Marc Dugain. Une Exécution ordinaire. Gallimard, 350 p.

Encore dans toutes les mémoires, le naufrage du sous-marin Koursk, rebaptisé l'Oskar par Marc Dugain, sert d'emblème et d'appât à ce puissant roman. Au-delà de ce sinistre épisode survenu en août 2000 dans la mer de Barents, l'auteur parvient, grâce aux vertus d'un narrateur unique, lui-même personnage essentiel, à lier plusieurs histoires qui n'en forment en fait qu'une seule, celle de la Russie contemporaine.

Premier volet: Olga Attlina est une Russe juive si consciente de l'antisémitisme russe qu'elle a jugé prudent de gommer son nom réel, Altman. Cette femme médecin possède un don «magique» de soulager les douleurs. Le jour où un milicien vient la chercher sur son lieu de travail, en 1952, elle pense que son tour est arrivé de subir la déportation. Après de longues et humiliantes fouilles, elle se retrouve pourtant devant Staline en personne. Le vieux tyran livrant son corps meurtri aux mains «magiques» d'Olga fait des confidences et lui offre un petit cours de dialectique de la terreur. Raison d'Etat contre vie privée, Olga est acculée au divorce pour préserver le paradoxal secret d'un Staline ne jurant que par la médecine scientifique et cédant pourtant aux vertus de ses mains «magiques».

Deuxième volet: l'ascension fulgurante du jeune officier du KGB Plotov, exacte réplique de Poutine, au temps de la décomposition du régime soviétique. Pavel, le narrateur, professeur d'histoire, fils d'Olga, vit l'effondrement soviétique, puis la mainmise des oligarques sur les richesses du pays. Il brosse un portrait au vitriol de Poutine, apparatchik à l'intelligence froide, ambitieux, cynique, violent et démagogue. Le fils de Pavel, Vania, est un jeune officier de marine qui perd la vie dans le naufrage du Koursk.

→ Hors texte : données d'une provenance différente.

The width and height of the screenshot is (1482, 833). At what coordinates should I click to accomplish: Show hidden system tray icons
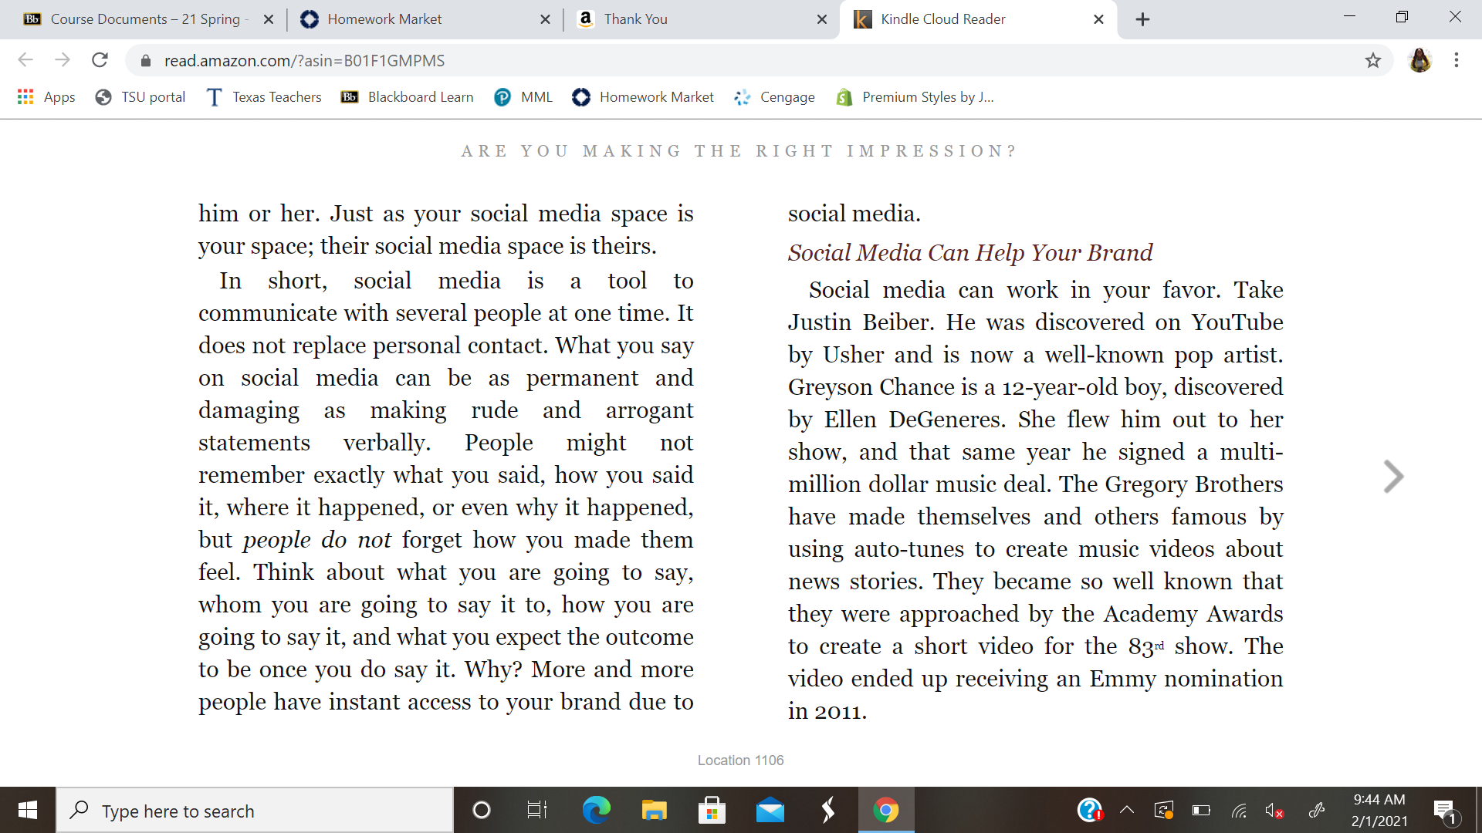pyautogui.click(x=1127, y=810)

Nous y voilà. Quand le sous-marin nucléaire le plus sophistiqué de Russie fait naufrage avec 118 hommes à bord, après deux explosions, le président Poutine, confronté à sa première grande crise, se déclare «prêt à gérer la vérité, à condition de ne pas avoir de survivants dans les pattes». Le récit de Marc Dugain met en scène un Poutine n'autorisant des secours efficaces, c'est-à-dire hors de portée d'une marine russe démembrée par un scandaleux trafic de matériel, qu'au moment où il peut tenir pour certain que la vingtaine de survivants sont bel et bien morts dans ce cercueil de fer à cent mètres de profondeur.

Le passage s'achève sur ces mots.